Curtis Malone, the co-founder and president of D.C. Assault, an AAU team based in Washington D.C., was arrested on Friday as part of a year-long DEA investigation, according to the Washington City Paper. Federal agents found a kilo of cocaine, 100 grams of heroin and a handgun in Malone's home, according to court documents.
Those documents allege that Malone and another man, Micah Jerry Bidgell, have been working together since August of 2012 to sell heroin and other drugs to an undercover DEA agent. Malone was convicted of cocaine trafficking in 1991, but before this latest incident, he had kept himself free of drug charges. He was charged with second-degree assault in 2012, but was later acquitted.
Malone founded D.C. Assault in 1993, along with Troy Weaver, now an assistant GM for the Oklahoma City Thunder. Over the last 20 years, it has grown into one of the most prominent AAU programs in the country, with more than 60 players receiving Division I scholarships.

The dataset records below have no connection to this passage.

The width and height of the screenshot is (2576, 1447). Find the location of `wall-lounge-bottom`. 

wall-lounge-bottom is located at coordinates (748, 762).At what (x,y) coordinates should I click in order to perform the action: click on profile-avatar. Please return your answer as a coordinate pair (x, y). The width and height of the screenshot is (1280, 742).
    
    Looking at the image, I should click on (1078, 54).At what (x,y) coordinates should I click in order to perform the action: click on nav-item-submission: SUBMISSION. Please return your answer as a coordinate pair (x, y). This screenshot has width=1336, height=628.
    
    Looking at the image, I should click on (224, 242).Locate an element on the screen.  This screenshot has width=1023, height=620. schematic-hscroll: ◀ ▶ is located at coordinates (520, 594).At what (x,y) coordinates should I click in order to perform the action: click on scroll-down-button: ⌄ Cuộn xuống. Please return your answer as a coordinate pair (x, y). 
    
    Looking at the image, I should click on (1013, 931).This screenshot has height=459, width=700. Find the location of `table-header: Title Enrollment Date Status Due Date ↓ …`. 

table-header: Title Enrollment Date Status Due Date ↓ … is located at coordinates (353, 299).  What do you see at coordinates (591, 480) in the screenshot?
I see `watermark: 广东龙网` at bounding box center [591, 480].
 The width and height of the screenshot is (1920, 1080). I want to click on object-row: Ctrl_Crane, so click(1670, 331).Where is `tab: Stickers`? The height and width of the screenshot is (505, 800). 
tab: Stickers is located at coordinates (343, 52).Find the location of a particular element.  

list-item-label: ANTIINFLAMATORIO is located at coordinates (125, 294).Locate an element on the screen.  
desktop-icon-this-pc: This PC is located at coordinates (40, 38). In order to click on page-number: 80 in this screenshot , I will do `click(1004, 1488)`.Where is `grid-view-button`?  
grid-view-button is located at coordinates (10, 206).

A number of Malone's players have eventually made it to the NBA, including Jeff Green, Michael Beasley, Keith Bogans, Nolan Smith, Dante Cunningham, Kris Joseph and DerMarr Johnson. As a result, Malone's ties in the basketball world run very deep.
This is a pretty telling excerpt from a Washington Post article about the influence of AAU basketball in 2009:
"I can bet you there are 50 other coaches who wouldn't say that about Curtis Malone. I'm going down to Duke; Coach K loves Curtis Malone. I went up to Villanova; me and [Coach] Jay Wright have a great relationship."
For years, college coaches have complained about the prominence of AAU coaches in recruiting circles. However, over the last generation, it's become almost impossible to sign big-time recruits without developing relationships with power brokers like Malone.